Like Nancy (Matthews) Raithby, 96, who to this day still has two good friends who were with her in the orchards east of St. Catharines where many Farmerettes worked. She went their from her home  and school in Guelph.

And recently when one friend in Montreal told her about the documentary ‘We Lend a Hand: The Forgotten Story of Farmerettes,” Raithby said Sunday she was happy to be reminded of their childhood experience that none of her other family or friends knew then or now much about.

So she was thrilled to come up from her home now in Etobicoke to see it at the Opera House.

Spark Muskoka presented the film, which drew more than 150 farm-interested viewers.

Raithby said the 13-week Ontario government summer works program had led not only to the lasting friendships, but also a lifelong love with gardening.
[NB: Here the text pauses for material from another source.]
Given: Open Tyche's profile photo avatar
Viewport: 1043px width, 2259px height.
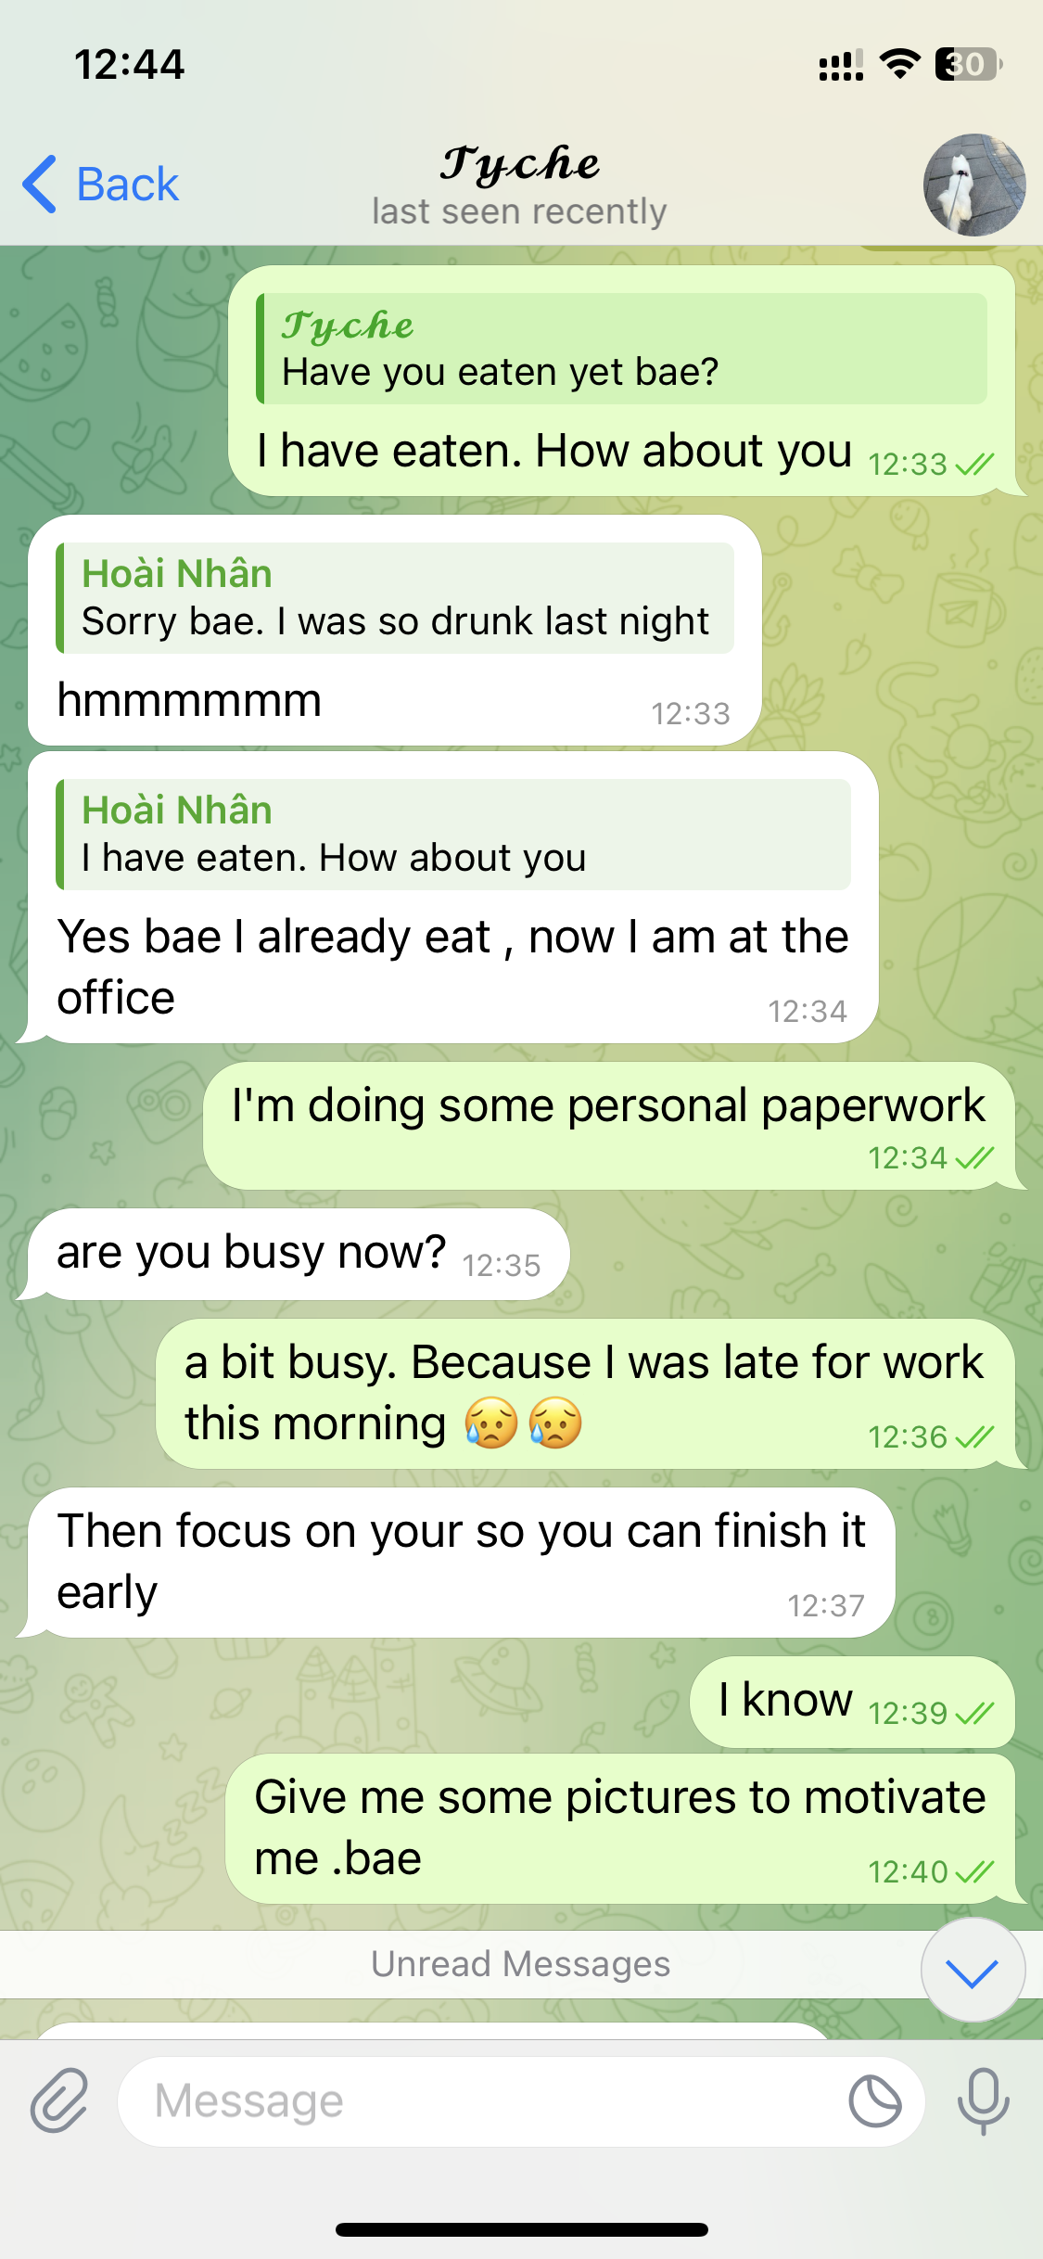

Nancy (Matthews) Raithby, 97 next month, still has the green thumbs as a gardner today she used picking strawberries on a farm in 1941 east of St. Catharines.

Her story is typical of the 20 survivors of the 11-year program that Bonnie Sitter found, researched wrote the book “Onion Skins and Peach Fuzz: Memories of Ontario Farmerettes” in 2019.
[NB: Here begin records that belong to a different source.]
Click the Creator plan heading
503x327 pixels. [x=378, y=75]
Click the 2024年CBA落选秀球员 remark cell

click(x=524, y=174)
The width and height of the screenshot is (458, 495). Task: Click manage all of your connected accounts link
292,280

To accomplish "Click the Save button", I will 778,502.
Now with the help of director Colin Field they expanded it on to the screen.

The Farmerette program was centred around south western Ontario with some girls travelling from northern Ontario.
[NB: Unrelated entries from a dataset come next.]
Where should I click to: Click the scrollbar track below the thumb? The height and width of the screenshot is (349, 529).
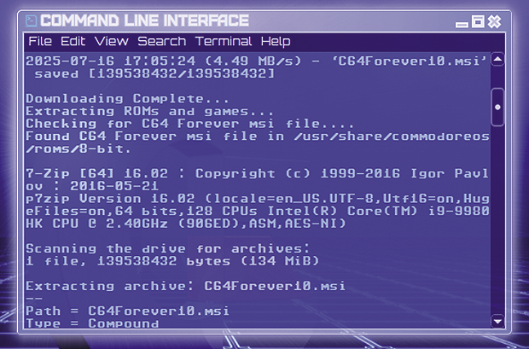497,219
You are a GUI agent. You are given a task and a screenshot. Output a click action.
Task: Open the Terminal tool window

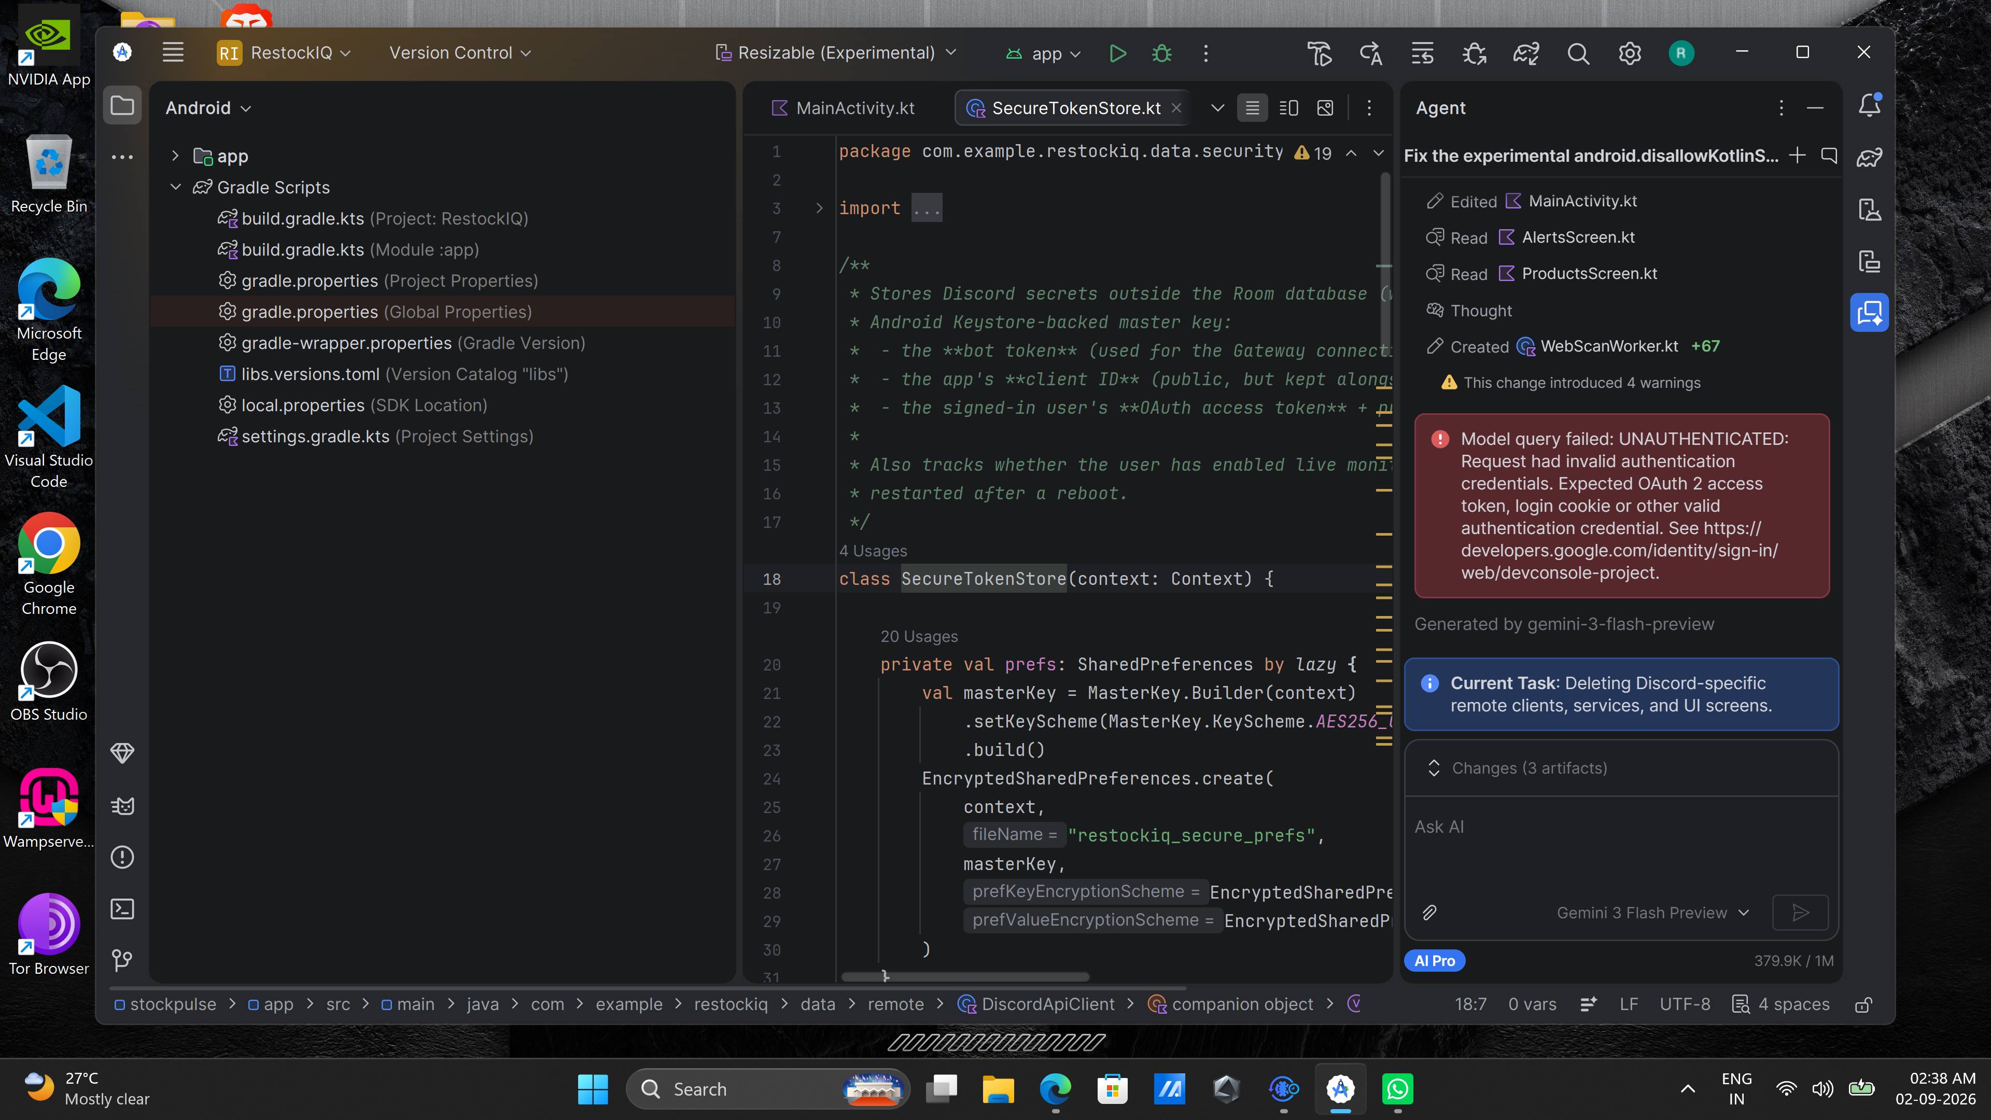coord(122,909)
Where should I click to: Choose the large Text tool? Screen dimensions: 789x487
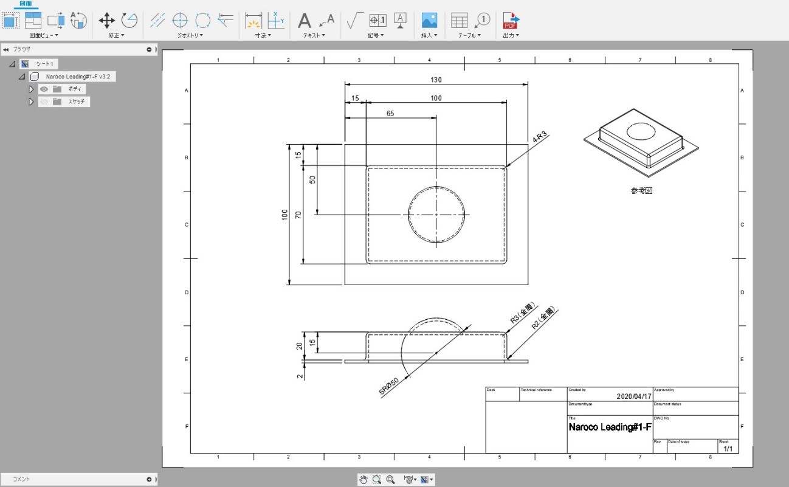pyautogui.click(x=305, y=20)
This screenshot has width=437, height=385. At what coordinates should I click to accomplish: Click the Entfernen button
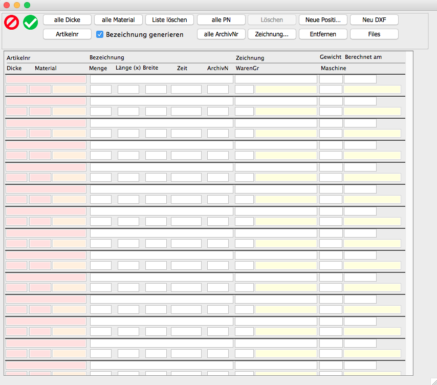coord(323,34)
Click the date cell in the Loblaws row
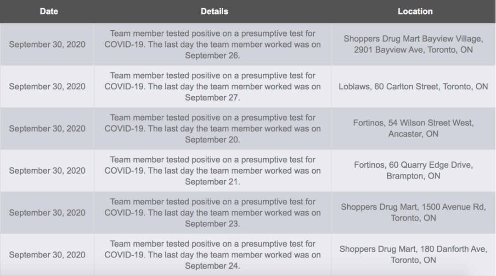This screenshot has width=496, height=276. coord(47,87)
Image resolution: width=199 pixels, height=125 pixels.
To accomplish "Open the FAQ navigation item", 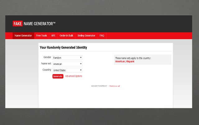I will [x=102, y=36].
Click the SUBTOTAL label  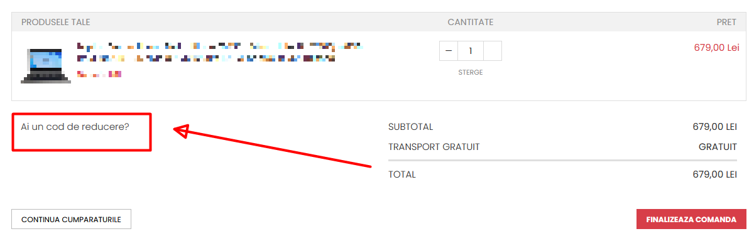411,127
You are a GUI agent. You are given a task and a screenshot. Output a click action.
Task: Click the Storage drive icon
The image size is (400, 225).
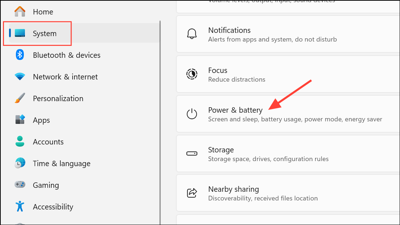[x=192, y=153]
In a Q&A after the film, which was very well received, Sitter said the girls were “treated well” and many like Raithby became best friends during the year they spent in the fields and avoiding exams.

Field noted that one Farmerette admitted she liked the farmer better than his wife, “because he understood their physical limits while his wife was more ‘let’s get to work.’”

Sitter said 15 of the 20 Farmerettes they interviews have been able to see the documentary.

She said one Farmerette, 102-year-old Barbara (Wilson) Murray still lives in Fort Frances and became a high school gym teacher and United Church minister.

“Sadly,” she said, “six of them have died since March.”

So it was nice to see Raithby Sunday.

A Farmerette graduate who made the final grade without writing her exams.

Elizabeth Chish-Graham, who wasn’t a Farmerette, but worked on the same farm as them chats with Bonnie Sitter while holding some of her pictures from her teenage years. Sitter wrote the book on which the documentary is based.
Nobody is sure who coined the term Farmerette, but thousands of Ontario girls were given this badge pin between the years 1941-52 in Ontario.
Spark Muskoka hosted the documentary film viewing featuring teens who worked the fields to feed Ontarians for more than a decade.
Food and friendships were at the heart of the school graduate program on farms and at ‘Farm Sevice Force Camps.’
Photos from the war era picture smiling pickers who look like they could be from a farm calendar, with teenage girls standing in bales of hay.
From squash, apples pumpkins and poppies the film viewing event brought to life a forgotten era of Ontario’s agricultural history.  
GAP’s carrot-top mascot was on hand Sunday to welcome Farmerette supporters in Heritage Square outside the Opera House.